| Task instructions |
Every line below that mentions the word "Share" should be copied out.

Top of Records supplied

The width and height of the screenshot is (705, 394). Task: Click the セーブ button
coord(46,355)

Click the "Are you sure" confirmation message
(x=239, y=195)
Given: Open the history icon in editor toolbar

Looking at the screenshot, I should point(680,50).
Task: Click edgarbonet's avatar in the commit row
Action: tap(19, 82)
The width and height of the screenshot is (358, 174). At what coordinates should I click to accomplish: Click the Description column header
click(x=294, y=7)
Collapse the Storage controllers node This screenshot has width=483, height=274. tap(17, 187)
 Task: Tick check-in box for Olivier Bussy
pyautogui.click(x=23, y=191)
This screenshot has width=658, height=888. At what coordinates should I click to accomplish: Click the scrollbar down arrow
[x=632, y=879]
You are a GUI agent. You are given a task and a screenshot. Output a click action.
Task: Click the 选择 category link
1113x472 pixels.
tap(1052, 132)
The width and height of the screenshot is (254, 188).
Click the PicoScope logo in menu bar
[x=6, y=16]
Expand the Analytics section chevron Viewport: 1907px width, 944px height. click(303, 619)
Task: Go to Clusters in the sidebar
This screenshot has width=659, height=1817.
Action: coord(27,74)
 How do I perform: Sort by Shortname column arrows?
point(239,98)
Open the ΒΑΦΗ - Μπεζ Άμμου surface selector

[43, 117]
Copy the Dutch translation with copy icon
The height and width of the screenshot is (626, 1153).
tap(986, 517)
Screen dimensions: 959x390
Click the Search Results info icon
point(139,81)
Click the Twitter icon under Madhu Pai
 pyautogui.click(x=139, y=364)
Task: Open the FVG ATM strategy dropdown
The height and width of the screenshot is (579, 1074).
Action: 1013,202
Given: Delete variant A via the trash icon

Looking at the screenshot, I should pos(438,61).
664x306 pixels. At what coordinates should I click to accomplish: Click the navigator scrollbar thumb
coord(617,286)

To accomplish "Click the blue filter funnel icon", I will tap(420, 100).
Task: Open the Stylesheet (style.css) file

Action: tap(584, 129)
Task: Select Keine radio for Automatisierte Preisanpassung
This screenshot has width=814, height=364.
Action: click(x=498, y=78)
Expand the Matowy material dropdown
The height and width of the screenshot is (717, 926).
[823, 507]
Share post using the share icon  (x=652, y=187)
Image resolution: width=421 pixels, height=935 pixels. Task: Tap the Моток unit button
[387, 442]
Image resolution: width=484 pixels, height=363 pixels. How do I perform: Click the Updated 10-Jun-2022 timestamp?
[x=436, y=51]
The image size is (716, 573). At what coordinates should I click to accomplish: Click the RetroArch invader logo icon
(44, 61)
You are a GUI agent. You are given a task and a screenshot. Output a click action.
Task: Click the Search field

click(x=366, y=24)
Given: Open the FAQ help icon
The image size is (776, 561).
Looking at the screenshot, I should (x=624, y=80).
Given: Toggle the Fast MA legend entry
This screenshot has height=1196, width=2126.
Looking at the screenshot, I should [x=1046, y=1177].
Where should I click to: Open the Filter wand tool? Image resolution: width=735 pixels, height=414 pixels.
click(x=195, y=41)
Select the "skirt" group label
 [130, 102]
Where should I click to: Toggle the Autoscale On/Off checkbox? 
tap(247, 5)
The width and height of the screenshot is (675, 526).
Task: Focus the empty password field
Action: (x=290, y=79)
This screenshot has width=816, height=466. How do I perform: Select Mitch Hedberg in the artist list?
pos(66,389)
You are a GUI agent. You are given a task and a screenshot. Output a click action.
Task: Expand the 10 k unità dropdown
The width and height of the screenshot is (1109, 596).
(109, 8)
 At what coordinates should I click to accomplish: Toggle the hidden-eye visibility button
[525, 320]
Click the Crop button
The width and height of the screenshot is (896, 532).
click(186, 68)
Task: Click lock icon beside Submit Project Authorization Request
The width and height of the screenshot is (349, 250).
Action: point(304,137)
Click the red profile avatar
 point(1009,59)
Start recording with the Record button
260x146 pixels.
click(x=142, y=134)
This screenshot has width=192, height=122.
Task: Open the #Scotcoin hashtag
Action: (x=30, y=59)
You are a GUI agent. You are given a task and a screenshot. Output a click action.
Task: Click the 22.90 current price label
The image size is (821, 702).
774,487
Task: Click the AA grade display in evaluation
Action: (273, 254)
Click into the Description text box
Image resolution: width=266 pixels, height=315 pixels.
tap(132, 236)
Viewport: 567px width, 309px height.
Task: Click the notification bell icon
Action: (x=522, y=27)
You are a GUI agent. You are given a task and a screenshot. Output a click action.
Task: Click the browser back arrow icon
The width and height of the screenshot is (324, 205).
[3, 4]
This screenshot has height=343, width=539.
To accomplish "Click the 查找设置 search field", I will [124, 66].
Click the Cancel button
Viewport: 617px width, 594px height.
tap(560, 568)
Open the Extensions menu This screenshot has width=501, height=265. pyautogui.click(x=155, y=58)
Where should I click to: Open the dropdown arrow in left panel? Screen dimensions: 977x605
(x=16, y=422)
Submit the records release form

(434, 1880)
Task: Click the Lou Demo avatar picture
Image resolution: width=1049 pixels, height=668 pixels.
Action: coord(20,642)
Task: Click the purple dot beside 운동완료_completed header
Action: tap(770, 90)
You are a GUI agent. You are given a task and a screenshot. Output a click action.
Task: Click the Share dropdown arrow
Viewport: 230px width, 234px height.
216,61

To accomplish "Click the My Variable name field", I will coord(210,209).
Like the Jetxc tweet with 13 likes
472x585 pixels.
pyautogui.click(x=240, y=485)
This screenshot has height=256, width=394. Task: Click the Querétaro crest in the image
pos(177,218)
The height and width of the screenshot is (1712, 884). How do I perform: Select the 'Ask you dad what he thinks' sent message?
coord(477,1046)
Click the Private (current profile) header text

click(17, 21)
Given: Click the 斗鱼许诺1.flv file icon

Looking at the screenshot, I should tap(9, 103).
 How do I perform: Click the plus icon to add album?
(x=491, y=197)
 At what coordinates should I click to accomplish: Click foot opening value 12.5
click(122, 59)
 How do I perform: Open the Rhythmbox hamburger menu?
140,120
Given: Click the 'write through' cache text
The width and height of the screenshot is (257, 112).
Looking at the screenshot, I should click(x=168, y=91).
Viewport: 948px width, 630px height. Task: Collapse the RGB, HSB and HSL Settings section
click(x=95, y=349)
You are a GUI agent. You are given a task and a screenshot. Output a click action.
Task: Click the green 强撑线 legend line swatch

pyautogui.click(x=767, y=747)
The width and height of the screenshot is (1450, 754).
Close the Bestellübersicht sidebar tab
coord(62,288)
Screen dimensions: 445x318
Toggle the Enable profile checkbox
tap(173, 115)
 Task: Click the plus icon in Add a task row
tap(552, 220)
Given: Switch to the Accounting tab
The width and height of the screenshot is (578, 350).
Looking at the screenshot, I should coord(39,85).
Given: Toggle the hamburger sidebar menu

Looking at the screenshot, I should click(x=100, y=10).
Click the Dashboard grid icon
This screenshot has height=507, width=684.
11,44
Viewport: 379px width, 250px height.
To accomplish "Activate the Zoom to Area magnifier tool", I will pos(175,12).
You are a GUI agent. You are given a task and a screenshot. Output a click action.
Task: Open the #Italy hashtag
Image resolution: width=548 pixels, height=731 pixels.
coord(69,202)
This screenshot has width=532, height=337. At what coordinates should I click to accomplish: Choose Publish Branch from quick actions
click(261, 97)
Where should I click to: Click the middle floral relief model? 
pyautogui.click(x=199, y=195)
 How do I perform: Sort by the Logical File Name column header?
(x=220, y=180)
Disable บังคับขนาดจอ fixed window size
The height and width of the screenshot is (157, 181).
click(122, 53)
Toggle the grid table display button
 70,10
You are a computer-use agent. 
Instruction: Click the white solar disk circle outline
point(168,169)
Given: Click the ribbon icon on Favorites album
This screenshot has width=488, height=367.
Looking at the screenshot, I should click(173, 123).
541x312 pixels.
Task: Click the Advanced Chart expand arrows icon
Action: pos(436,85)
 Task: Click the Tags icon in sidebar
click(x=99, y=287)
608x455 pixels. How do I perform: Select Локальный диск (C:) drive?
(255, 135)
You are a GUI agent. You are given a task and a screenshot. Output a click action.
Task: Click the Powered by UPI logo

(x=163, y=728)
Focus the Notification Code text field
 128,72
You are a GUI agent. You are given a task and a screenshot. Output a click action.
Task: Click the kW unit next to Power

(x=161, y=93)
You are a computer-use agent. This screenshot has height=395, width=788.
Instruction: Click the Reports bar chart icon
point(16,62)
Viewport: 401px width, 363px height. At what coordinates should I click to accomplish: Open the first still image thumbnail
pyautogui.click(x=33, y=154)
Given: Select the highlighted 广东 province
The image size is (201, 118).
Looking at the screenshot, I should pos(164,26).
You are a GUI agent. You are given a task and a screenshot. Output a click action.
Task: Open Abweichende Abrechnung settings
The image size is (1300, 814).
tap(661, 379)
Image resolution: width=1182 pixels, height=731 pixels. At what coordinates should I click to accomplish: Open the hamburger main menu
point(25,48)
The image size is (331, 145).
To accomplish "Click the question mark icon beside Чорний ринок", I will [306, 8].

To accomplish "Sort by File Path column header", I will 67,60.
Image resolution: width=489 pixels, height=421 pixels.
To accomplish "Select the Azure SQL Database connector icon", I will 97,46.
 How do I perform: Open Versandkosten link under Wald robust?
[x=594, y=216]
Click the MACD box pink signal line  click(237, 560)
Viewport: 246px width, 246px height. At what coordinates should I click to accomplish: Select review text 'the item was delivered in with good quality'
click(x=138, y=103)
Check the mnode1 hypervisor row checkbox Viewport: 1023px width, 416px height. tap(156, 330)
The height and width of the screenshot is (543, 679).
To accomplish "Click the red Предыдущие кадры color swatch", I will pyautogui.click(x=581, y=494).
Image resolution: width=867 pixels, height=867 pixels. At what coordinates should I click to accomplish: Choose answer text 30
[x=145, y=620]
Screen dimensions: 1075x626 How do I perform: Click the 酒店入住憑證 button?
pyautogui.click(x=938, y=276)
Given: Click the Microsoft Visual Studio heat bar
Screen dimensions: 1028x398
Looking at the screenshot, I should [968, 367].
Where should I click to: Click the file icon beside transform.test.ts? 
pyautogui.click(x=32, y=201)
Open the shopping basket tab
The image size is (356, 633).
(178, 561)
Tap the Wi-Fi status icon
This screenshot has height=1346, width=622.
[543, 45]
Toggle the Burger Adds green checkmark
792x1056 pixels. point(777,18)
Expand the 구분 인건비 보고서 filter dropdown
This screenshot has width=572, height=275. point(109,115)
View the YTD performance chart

Bottom of Records supplied

| Task output |
Share post using the share icon  (x=652, y=187)
Task: Click the Share dropdown arrow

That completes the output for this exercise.